21 de septiembre de 2016

Robespierre y el pararrayos de Saint-Omer


En mi entrada del ocho de septiembre, me referí a algunos líderes políticos. De tres cifré sus nombres, para que sólo los extremadamente sagaces pudieran identificarlos; a uno de ellos le llamé el Incorruptible. Esto me recordó un caso, en el que intervino en su juventud el conocido personaje francés con ese sobrenombre, Maximilien Robespierre. El asunto fue célebre en la Francia y Europa de finales del siglo XVIII: el pararrayos de Saint-Omer.
Todo empezó con un abogado de Saint-Omer, pequeña localidad cerca de Calais, Charles-Dominique de Vissery, muy aficionado a las ciencias y que contaba ya con varios inventos, entre ellos uno para respirar aire fresco, incluso sumergido en las aguas más profundas. En mayo de 1780 decidió, tras estudiar los trabajos de Benjamin Franklin, instalar un pararrayos en su domicilio, lo que llenó de inquietud a sus vecinos, que pensaron que semejante artilugio sólo podría traer desgracias. Presentaron una demanda sobre el particular, argumentando que atraería a los rayos, haciéndoles caer sobre la villa.
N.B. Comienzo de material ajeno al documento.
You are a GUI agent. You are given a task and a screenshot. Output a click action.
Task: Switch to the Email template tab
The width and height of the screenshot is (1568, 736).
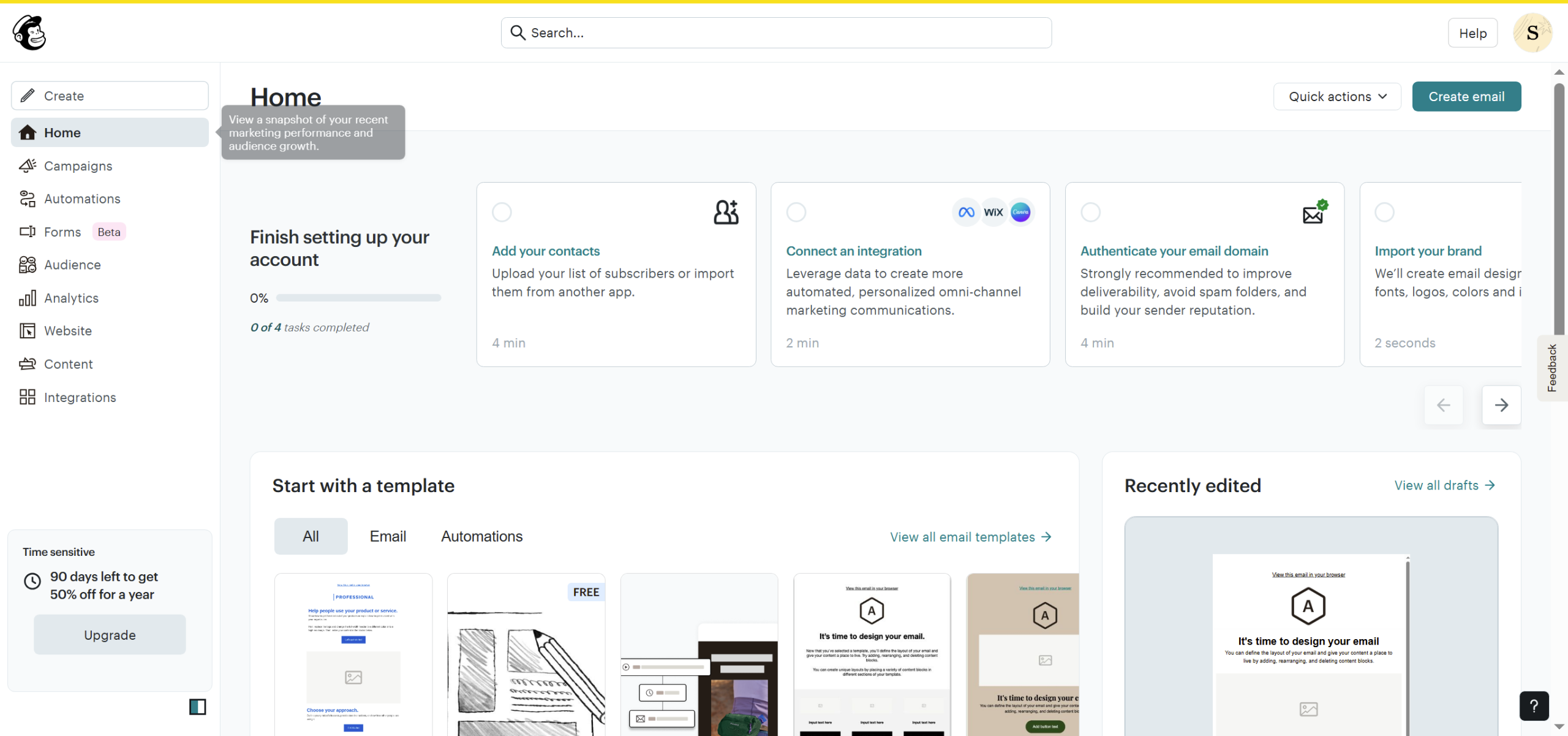tap(388, 536)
La justicia anduvo rápida esta vez y en sentencia de 14 de junio juzgó que el experimento de De Vissery era peligroso y alarmaba al vecindario. Se decretó su supresión.
De Vissery recurrió la sentencia. El abogado Antoine-Joseph Buissart, con parecidas aficiones y colaborador regular del Journal de physique, tomó el caso y juró que lo haría triunfar. Redactó una memoria, probando la inocuidad del sistema y basada en razones científicas. Se dirigió a juristas y físicos conocidos, a Condorcet, Gerbier, Target, etc., para concluir que el aparato no atrae el rayo, sino que protege la casa en la que está instalado y las vecinas. El documento tuvo acogida favorable en las Academia de Dijon y Montpellier. En poco más de un año muchos grupos de eruditos se interesaban por el asunto. Buissart nombró entonces para defender el caso a un desconocido abogado de Arras, Maximilien Robespierre, recién inscrito en el Colegio. En su intervención este demostró talento y dotes oratorias y su defensa fue impresa. El Consejo de Artois falló a favor de Vissery en mayo de 1783 y en el periódico Mercure de France del 21 de junio, se pudo decir que el joven abogado mostró gran elocuencia, sagacidad y conocimientos.
De Vissery reinstaló su pararrayos un mes después y murió al año siguiente. Dejó disposiciones testamentarias que obligaban a sus herederos a conservar el ingenio, pero estos vendieron la casa y el nuevo propietario demandó un peritaje local, que decidió que el aparato no podía subsistir en el estado en que se encontraba, por lo que el ya célebre pararrayos de Saint-Omer fue desmontado definitivamente.
En una carta del 9 de noviembre de 1782, Jean-Baptiste Le Roy, famoso físico francés y uno de los mayores redactores  de la Enciclopedia de Diderot y D’Alembert,  había escrito: Cuesta trabajo creer que a cincuenta leguas de París y al final del siglo XVIII, unos magistrados hayan podido emitir una sentencia tal. Pues así fue, lector. No basta con tener razón, hace falta que te la den. Es mucho más difícil derrotar un prejuicio que una ciudad amurallada. Ha sido siempre así. También ahora.
Robespierre era detestado por Marie Jeanne Rolland, aunque los dos reprobaban los toscos modales de Danton. Madame Rolland murió en la guillotina, tras gritar: aquello de: ¡Oh, Libertad, cuántos crímenes se cometen en tu nombre! En otra ocasión había dicho, en referencia a la Asamblea Nacional: una colección de zoquetes a dieciocho francos diarios, que no siempre comprenden el asunto sobre el que son llamados a votar.
Los modales de Robespierre tampoco eran exquisitos. La Rolland contó al general venezolano Francisco de Miranda —políglota, humanista y el más universal de todos los ciudadanos de Venezuela— que cuando ella indicó a Robespierre que había que apelar a la virtud de los ciudadanos, este le contestó: ¿Sabe, señora, qué es para mí la virtud? Lo que hago con mi señora en la cama todas las noches. Otro demócrata desengañado también sentenció, sobre los que se titulan amigos del pueblo: El pueblo sería muy feliz si no tuviera tantos amigos. En fin, nihil novum sub sole.